WHEN Colreevy won the Grade 1 Champion Bumper at Punchestown on Wednesday, she was one of just a pair of mares in the 10-runner field. She was the second of her sex to win the race in three years, the ill-fated Fayronagh landing the spoils, again for Jamie Codd, two years earlier.

Colreevy joins Apple’s Jade and La Bague Au Roi as the three mares in Ireland this National Hunt season to land a Grade 1 in open company; Honeysuckle won a Grade 1 for mares only at Fairyhouse last month.

Today at Punchestown five mares will compete for just the second Grade 1 race confined to mares only in our calendar.

The debate about whether we should keep developing a programme, including one of excellence, for fillies and mares will never fully go away, but the need to keep doing it is, for me, an imperative. In the current season, which comes to a close today at Punchestown, fillies and mares continue to make progress and an impact.

Omitting yesterday’s results, 28 individual fillies and mares have been successful in 41 blacktype races this season, a notable achievement and one that has a positive influence on their future careers as broodmares. Significantly, 17 of these wins were against geldings, a 41% win rate.

PUNCHESTOWN SALE

Three of the eight lots to make €100,000 or more at the Punchestown Sale this week were mares, and only five members of that sex were offered. When it comes to performance, owners and trainers are realising that a good mare can win plenty of money, and they also have a post racing value too.

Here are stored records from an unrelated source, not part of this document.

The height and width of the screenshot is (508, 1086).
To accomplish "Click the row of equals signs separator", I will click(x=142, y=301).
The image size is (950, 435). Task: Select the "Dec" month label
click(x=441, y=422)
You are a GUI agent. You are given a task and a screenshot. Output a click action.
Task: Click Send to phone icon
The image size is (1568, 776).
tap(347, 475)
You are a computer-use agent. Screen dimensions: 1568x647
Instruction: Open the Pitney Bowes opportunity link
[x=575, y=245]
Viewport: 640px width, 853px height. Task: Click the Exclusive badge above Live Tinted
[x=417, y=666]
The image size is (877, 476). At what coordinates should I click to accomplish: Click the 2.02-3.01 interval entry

Certainly, the fact remains that for many breeders a filly foal is a disappointment, but this can have more to do with some persevering with moderate or poor pedigrees. Your mare should be well enough bred and related to be able to sustain a filly foal.

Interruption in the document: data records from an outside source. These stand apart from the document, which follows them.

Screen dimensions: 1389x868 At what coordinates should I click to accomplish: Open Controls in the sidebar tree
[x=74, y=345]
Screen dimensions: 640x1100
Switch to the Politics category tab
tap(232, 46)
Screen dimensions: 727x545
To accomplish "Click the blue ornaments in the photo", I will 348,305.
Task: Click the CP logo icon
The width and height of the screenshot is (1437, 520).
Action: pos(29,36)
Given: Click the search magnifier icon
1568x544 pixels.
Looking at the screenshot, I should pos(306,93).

One thing is certain – the bias against fillies is lessening; I only wish the pace of change would speed up. It is moving in a positive way and participation by fillies and mares is growing. I commend Lee Mottershead, writing about the situation in Britain, who summed up what I have said many times.

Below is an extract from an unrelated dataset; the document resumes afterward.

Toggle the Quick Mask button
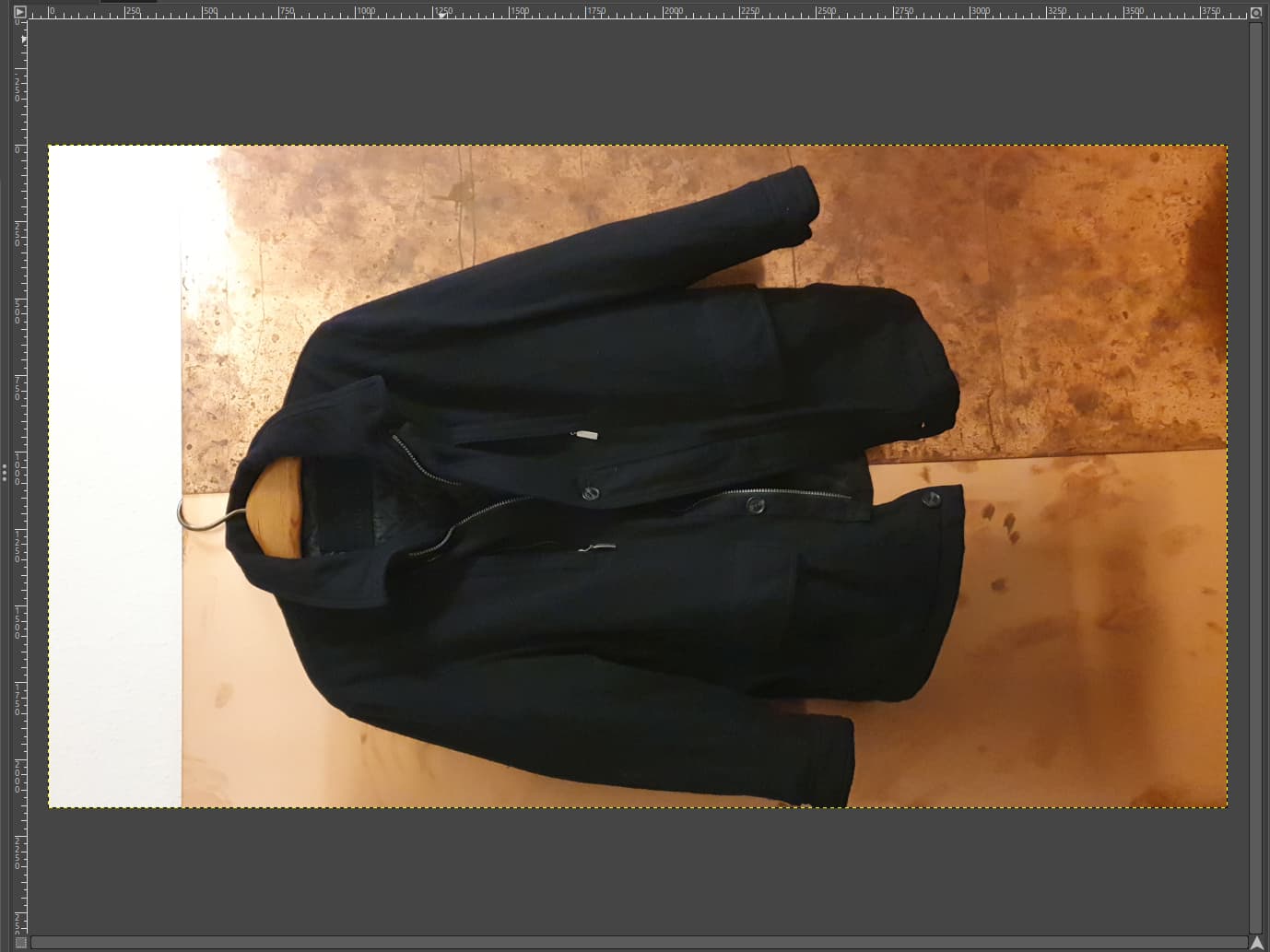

“It is imperative for jumping’s future that people want to breed mares, buy mares, own mares and train mares. The joined-up mission to make all that happen is paying dividends.”

Now it is time for owners to press their trainers and advisors to take a look at the mares on offer this spring, and realise the lucrative programmes of races that they can compete for. Buying a store can be an investment in the future rather than a punt.